Going down the data below, set down exactly the line with "Task: Tap the" and each line after it through the line with "1091x593 pixels. At"; no other lines.

▶ _Information provided_
========================================
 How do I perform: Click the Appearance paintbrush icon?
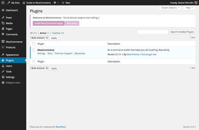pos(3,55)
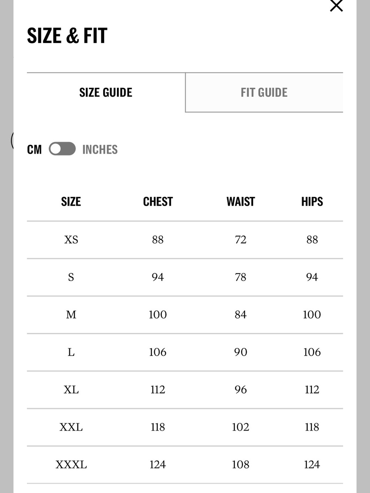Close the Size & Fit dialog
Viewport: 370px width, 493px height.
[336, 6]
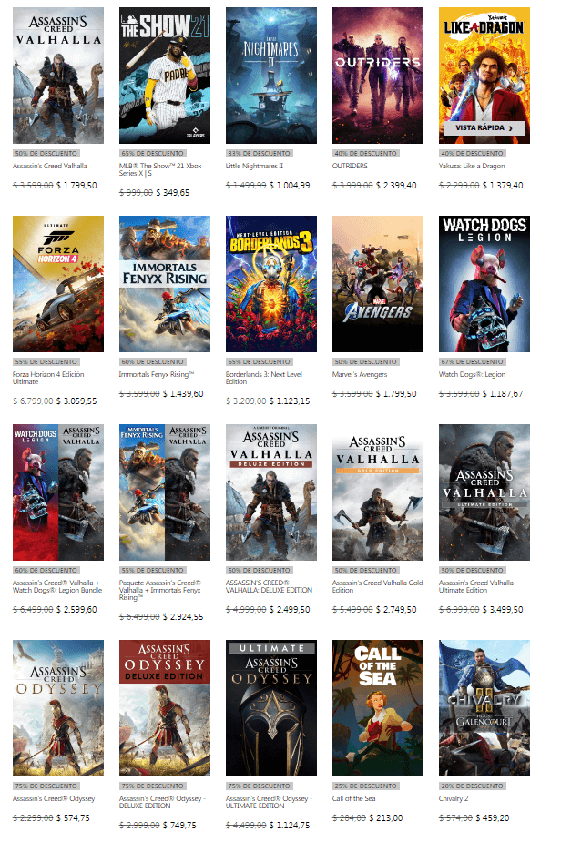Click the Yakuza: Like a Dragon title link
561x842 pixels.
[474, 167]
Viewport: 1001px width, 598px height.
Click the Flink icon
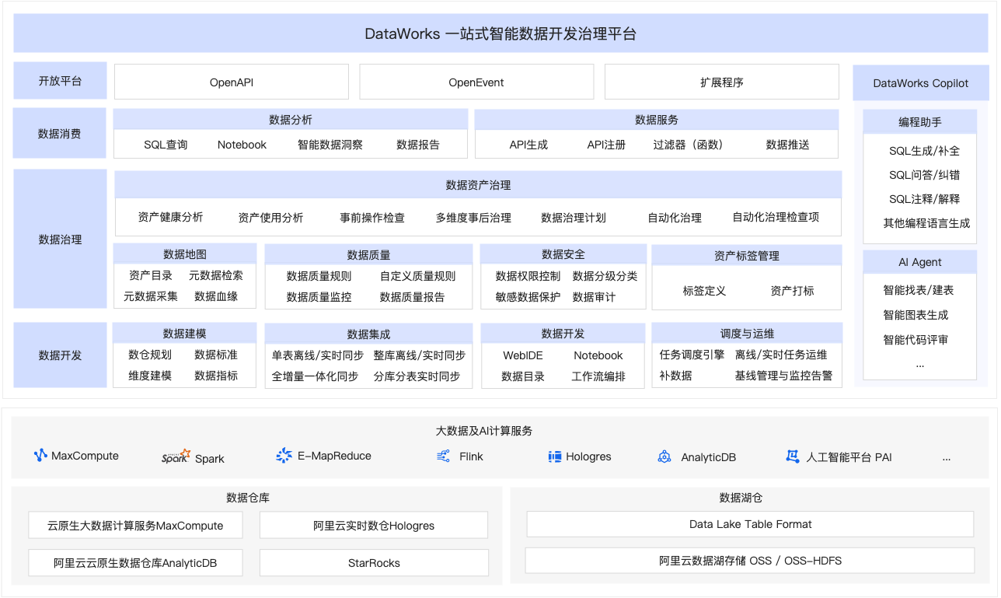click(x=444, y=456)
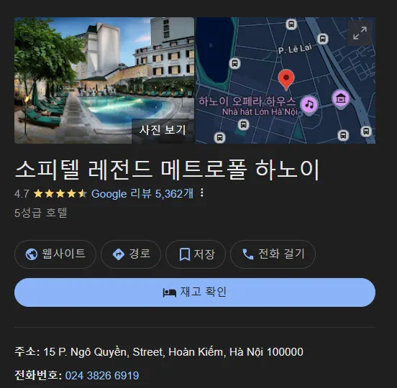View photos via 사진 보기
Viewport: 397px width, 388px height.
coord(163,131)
========================================
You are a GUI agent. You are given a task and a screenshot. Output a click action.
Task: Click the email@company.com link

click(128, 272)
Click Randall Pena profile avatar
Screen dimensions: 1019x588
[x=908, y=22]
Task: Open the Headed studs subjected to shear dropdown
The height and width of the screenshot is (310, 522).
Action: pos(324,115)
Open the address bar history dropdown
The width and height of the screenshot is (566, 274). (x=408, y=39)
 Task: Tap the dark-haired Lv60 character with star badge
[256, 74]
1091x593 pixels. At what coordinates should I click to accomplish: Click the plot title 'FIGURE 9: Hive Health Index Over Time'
========================================
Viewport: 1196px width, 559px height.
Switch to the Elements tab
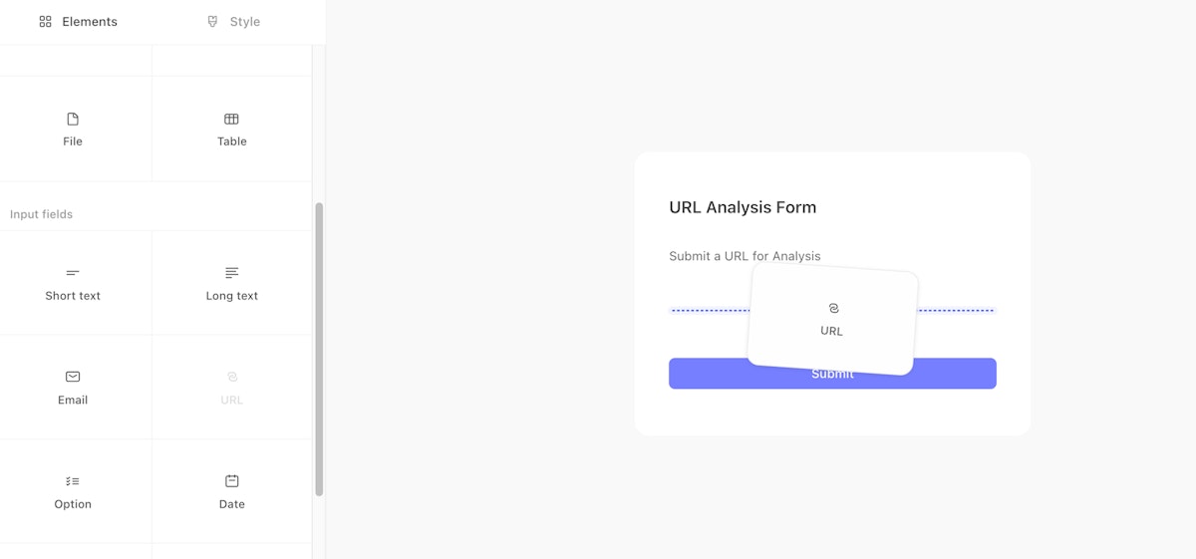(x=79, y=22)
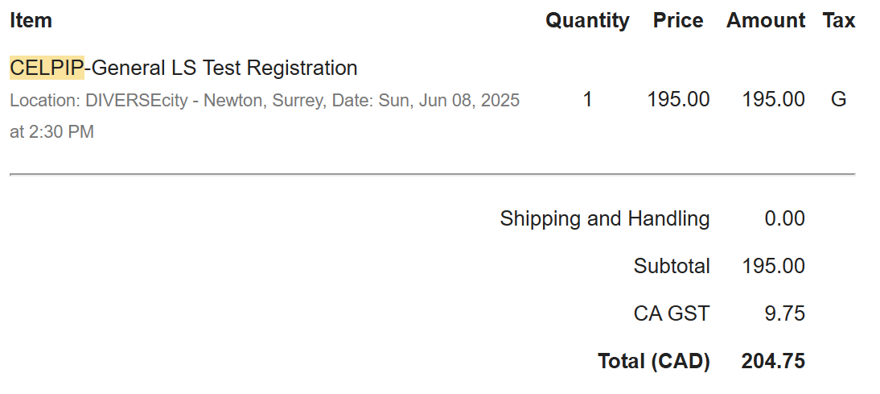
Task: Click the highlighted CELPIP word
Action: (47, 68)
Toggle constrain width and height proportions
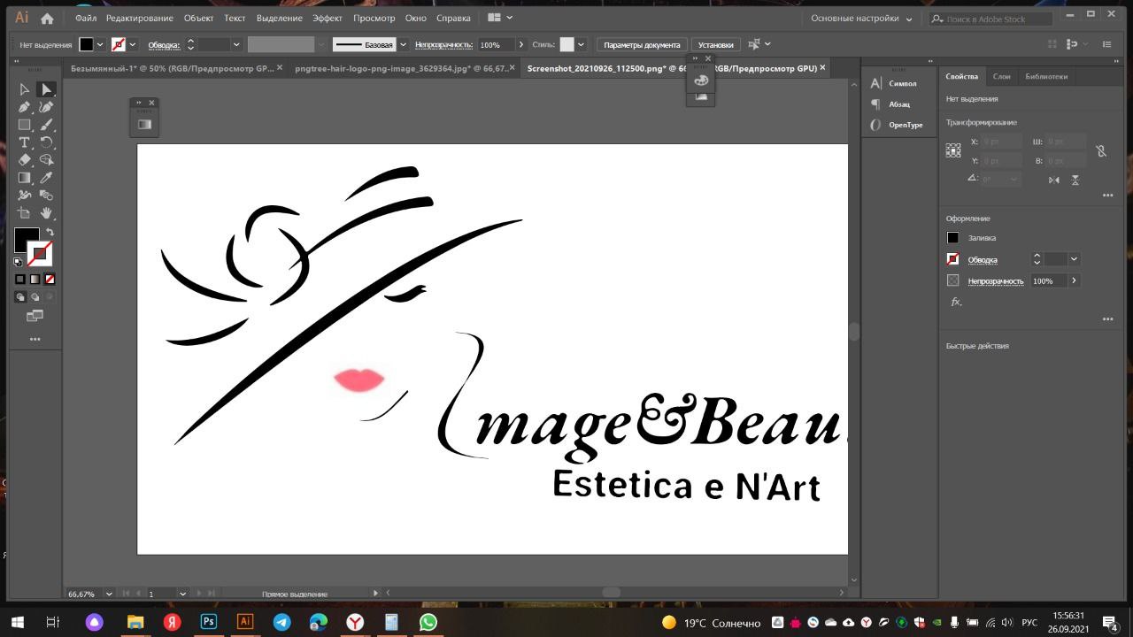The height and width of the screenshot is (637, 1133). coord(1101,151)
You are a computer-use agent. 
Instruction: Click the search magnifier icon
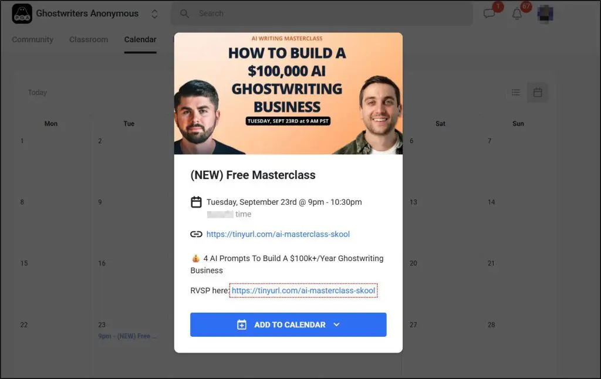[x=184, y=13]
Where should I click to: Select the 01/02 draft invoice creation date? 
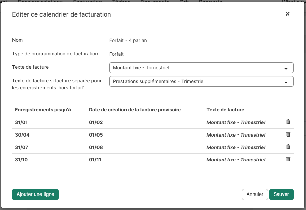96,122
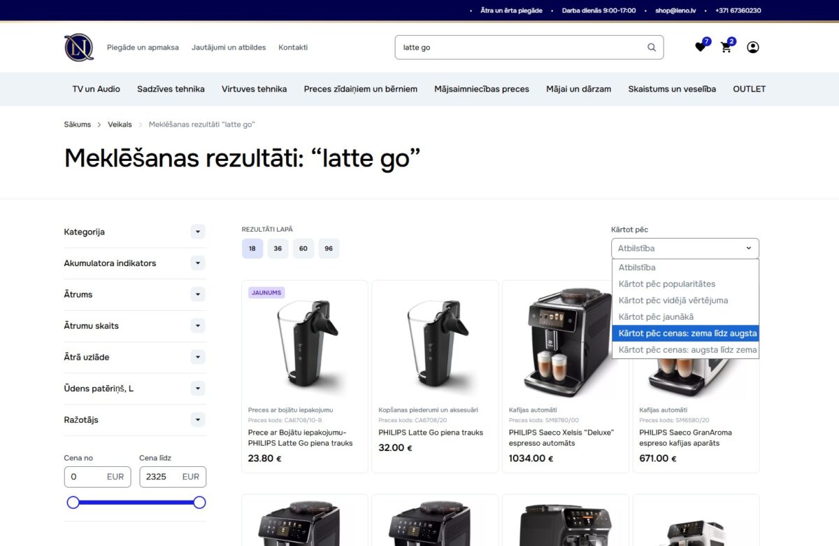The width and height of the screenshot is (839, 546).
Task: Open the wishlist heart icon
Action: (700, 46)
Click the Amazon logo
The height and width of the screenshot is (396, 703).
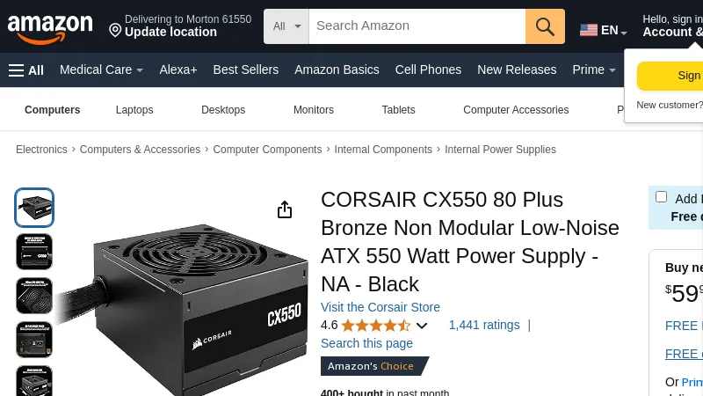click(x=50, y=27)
========================================
▶ _Answer area_
 Task: Tap the dark-haired Lv60 character with star badge
[256, 74]
1091x593 pixels. At what coordinates should I click to accomplish: Click the plot title 'FIGURE 9: Hive Health Index Over Time'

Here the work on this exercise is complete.